WHAT YOU NEED TO DO — Your answer consists of the lines in the data that contain "screenshot". Copy each of them.

Dataset entries:
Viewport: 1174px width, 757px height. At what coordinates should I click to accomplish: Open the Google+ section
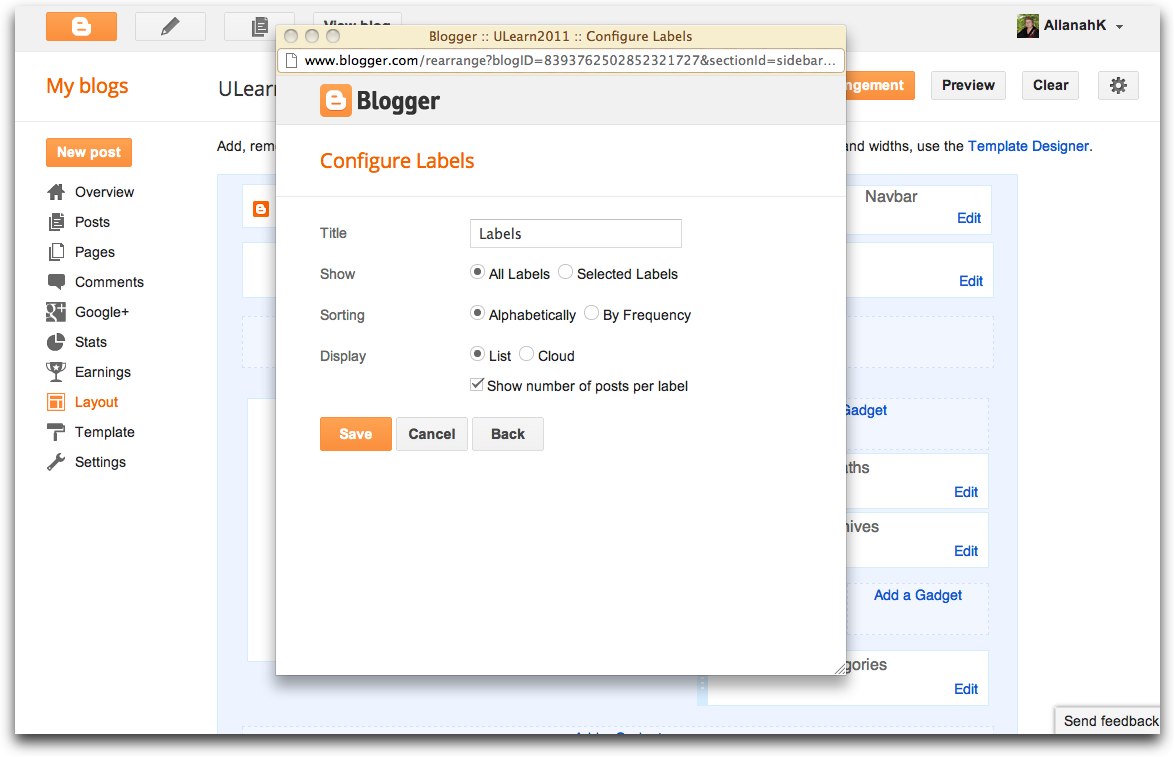click(x=100, y=311)
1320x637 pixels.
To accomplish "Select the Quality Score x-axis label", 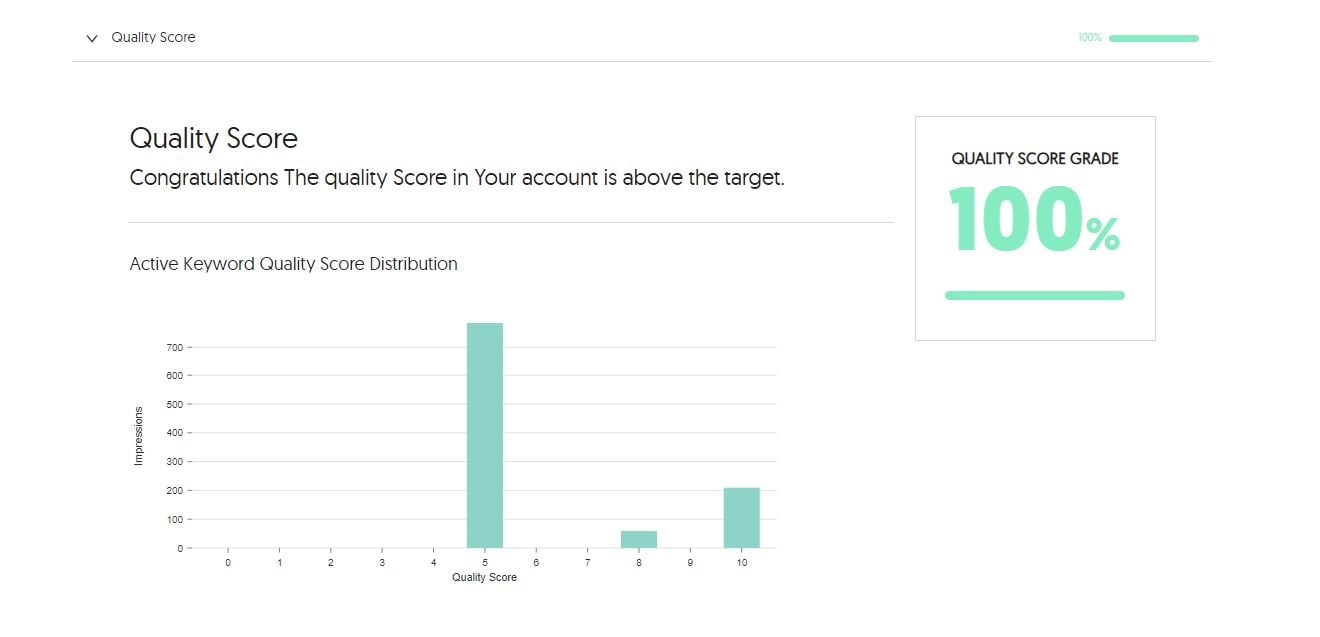I will tap(484, 577).
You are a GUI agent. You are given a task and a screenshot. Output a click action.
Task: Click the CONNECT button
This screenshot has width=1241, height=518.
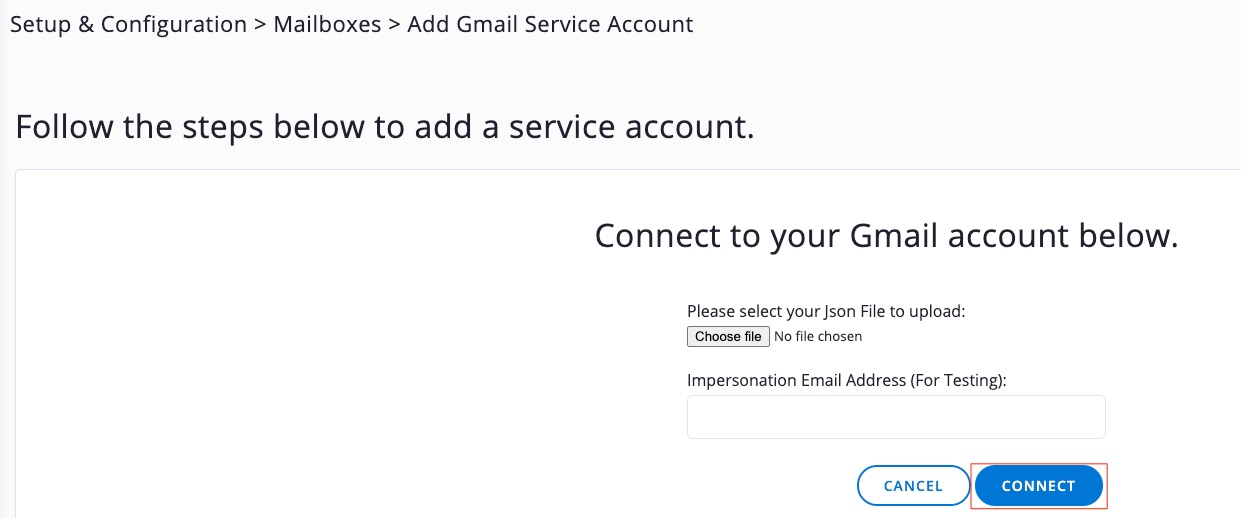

ANSWER TO THIS PROBLEM —
You are a GUI agent. You are given a task and a screenshot. Output a click action.
This screenshot has width=1241, height=518.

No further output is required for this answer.